A Sir Jack Pitman lo asaltó la genial idea de construir un parque temático que reviviera todo lo inglés, en lo puro y en leyenda, para que el turismo anglófilo gozara la experiencia de sentirse en la genuina Gran Bretaña que la modernidad había vaciado de esencia, de sentido. Sir Jack elige la isla de Wight para el proyecto. Recluta historiadores, filósofos, semiólogos y ejecutivos. Detalle curioso: la psicóloga Martha Cochrane, una terapeuta con más nubarrones mentales y conflictos de ego que los que sufren sus pacientes, se convierte en la cuña más filosa de la empresa.

Sir Jack levanta un delta paralelo a la otra isla, la original, y ahí comienza la aventura: lenta pero eficaz, los mitos resucitan gracias a la recreación exacta del pasado, y comienza la mudanza. Algunos miembros de Buckingham se trasladan a esa nación hiperreal para ejercer una monarquía de plástico, el Parlamento se fragmenta en la perplejidad, y al contemplar la consumación de su utopía, Sir Jack consigue que el parque se independice de Inglaterra, aunque para eso deba adherirse a la Unión Europea con fines de protección internacional (asunto menor, ya con el tiempo verían la forma de emanciparse). Anglia será el nombre de su país alternativo. Sin inmigrantes, libre al fin de influencias extranjeras y enardecida por su quintaesencia y su cultura, el único inconveniente de esa tierra es que retorna al orden medieval.

Sin mayor ambición que la de esbozar un irónico retrato, Inglaterra, Inglaterra, novela de Julian Barnes, parodia los excesos del pundonor patriótico y la flemática añoranza de individualidad de una sociedad en la que las minorías se toman demasiado en serio la idea de Imperio. El brexit solo es el paradigma de un fenómeno que Orwell ya había desmenuzado décadas atrás: el patriotismo adquiere formas distintas según la clase social, la más inmune a esa fuerza es la intelectualidad europeizada, mientras que en los extremos funciona de modo desigual. Para los millonarios, el patriotismo es prácticamente nulo. En cambio, en la clase obrera es profundo e inconsciente, la insularidad y la xenofobia son rasgos mucho más marcados que en la burguesía. Pero todo esto no es más que una idea arraigada en el concepto de familia aunque, como en todos los clanes, persista la arrogancia, la fobia al integrismo.

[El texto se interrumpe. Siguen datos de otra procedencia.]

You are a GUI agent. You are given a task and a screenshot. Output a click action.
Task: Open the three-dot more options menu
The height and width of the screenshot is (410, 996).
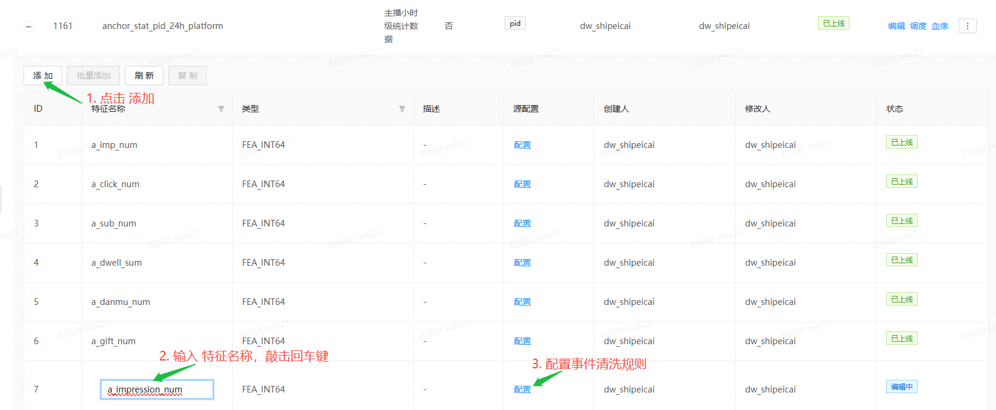tap(967, 26)
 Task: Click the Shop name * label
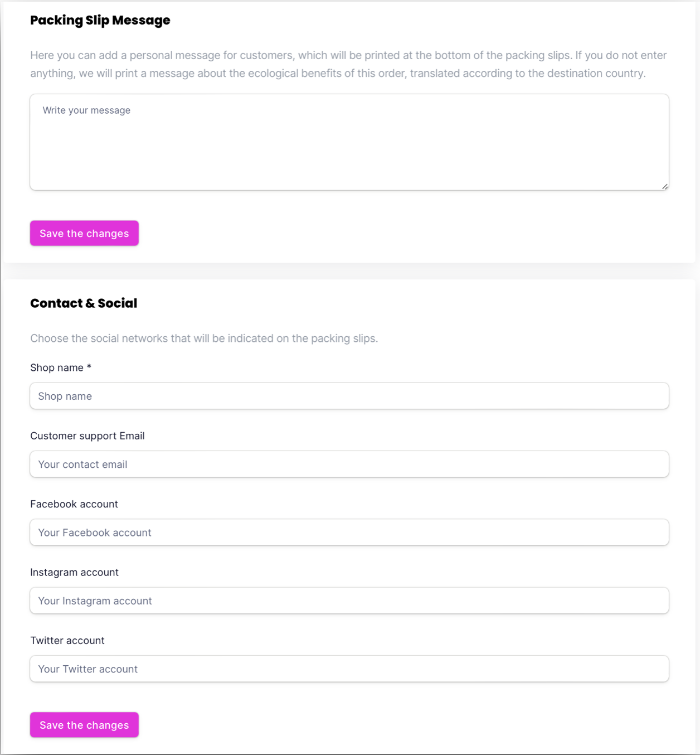tap(57, 367)
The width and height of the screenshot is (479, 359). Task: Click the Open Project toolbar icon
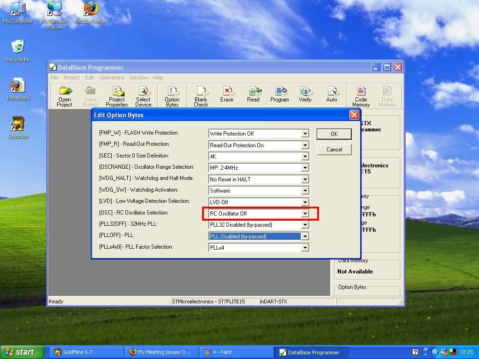click(65, 96)
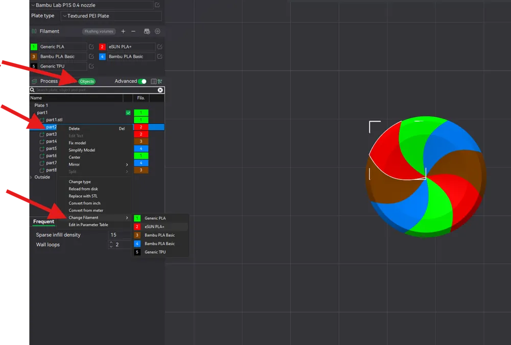This screenshot has width=511, height=345.
Task: Expand the Outside tree node
Action: [x=31, y=177]
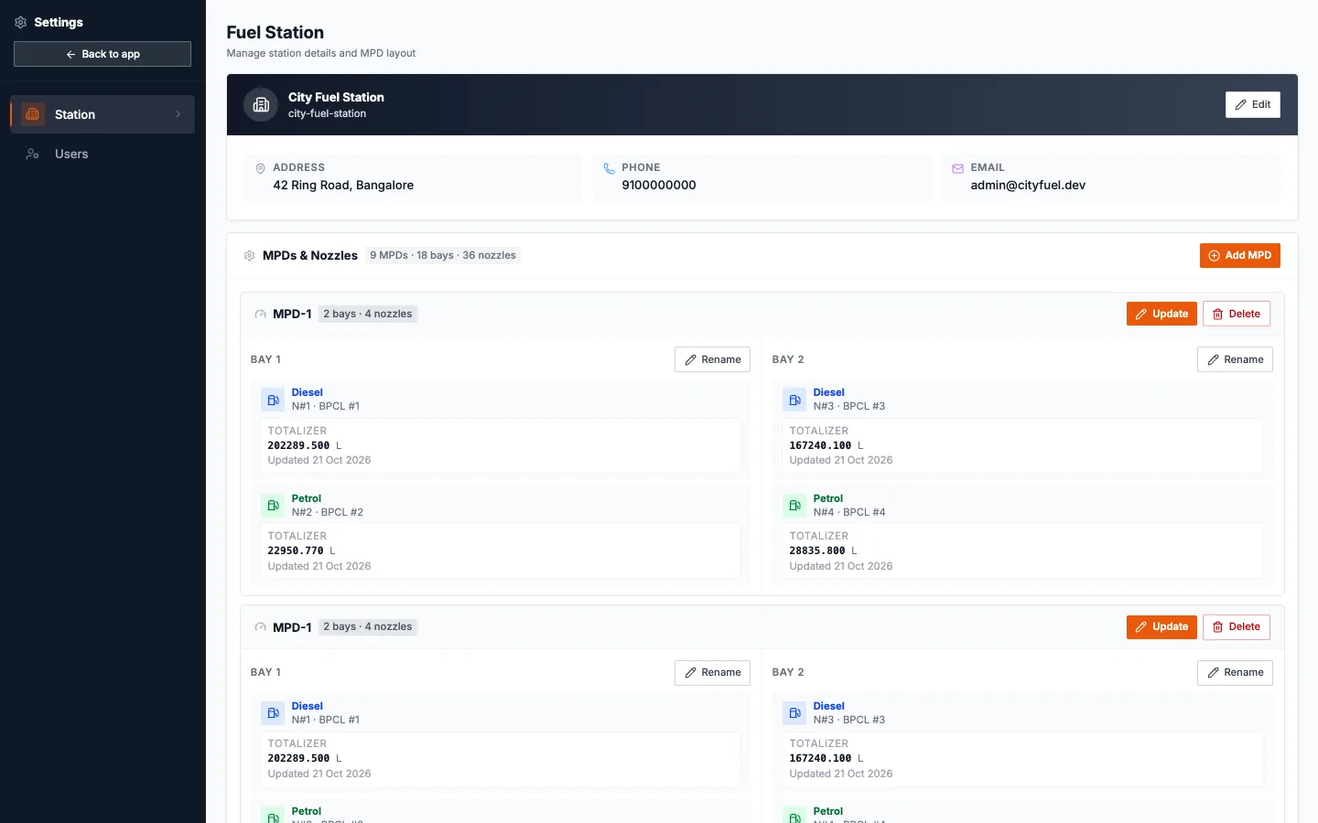Viewport: 1318px width, 823px height.
Task: Rename Bay 2 of the first MPD-1
Action: pos(1235,359)
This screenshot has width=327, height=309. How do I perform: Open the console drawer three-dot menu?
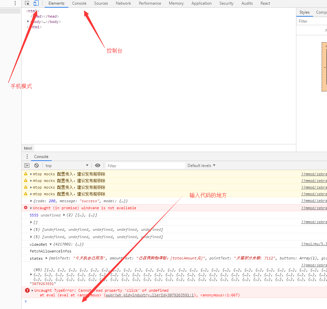(x=27, y=157)
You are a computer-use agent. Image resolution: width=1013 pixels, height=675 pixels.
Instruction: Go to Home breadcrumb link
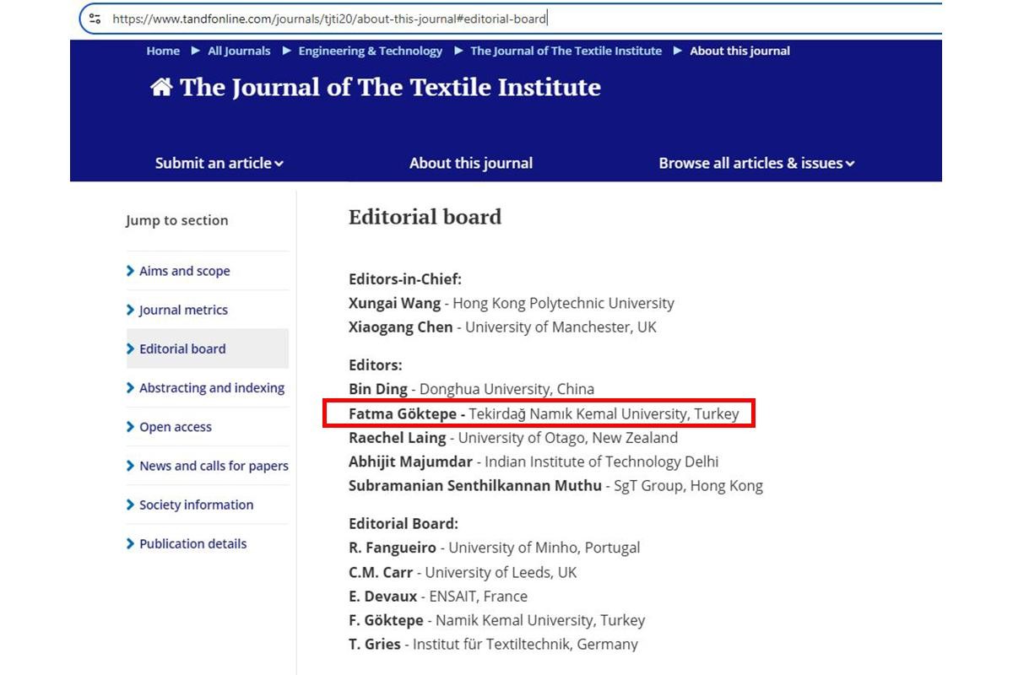point(163,51)
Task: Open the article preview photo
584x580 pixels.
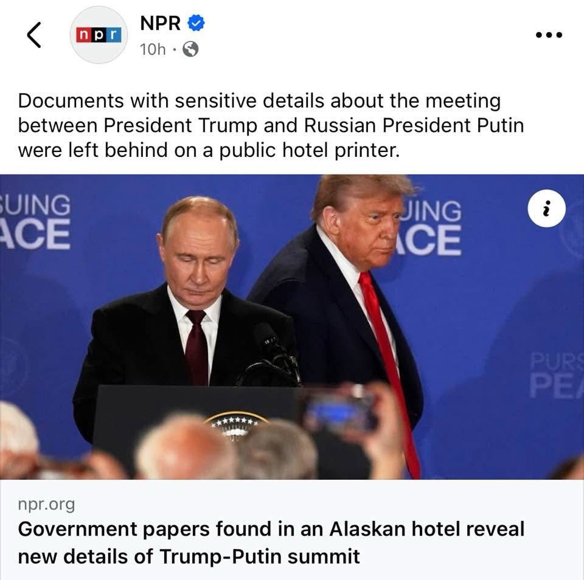Action: pyautogui.click(x=292, y=327)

Escribe Orwell: “Inglaterra no es la isla enjoyada del pasaje de Shakespeare tantas veces citado, ni es el infierno que describe el doctor Goebbels. Si acaso, más bien recuerda a una familia, una familia victoriana y enclaustrada, sin demasiadas ovejas negras, pero con los armarios repletos de esqueletos. Goza de parientes ricos ante los que es preciso rendir pleitesía, y tiene parientes pobres a los que se trata de manera horrible. Y hay una densa conspiración de silencio en torno a las fuentes de los ingresos familiares. Es una familia en la que los jóvenes suelen ver frustradas sus aspiraciones, y la mayor parte del poder queda en manos de tíos irresponsables, de tías que no se levantan de la cama debido a sus achaques. Con todo y con eso, sigue siendo una familia. Dispone de su lenguaje particular, de sus recuerdos comunes, y ante un enemigo que se acerca, cierra sus filas. Una familia cuyo mando está en manos de quienes no debieran tenerlo. Tal vez ésa sea la máxima aproximación que se puede dar para describir Inglaterra en una sola frase” (El león y el unicornio).

¿Ahora entendemos más la razón del brexit?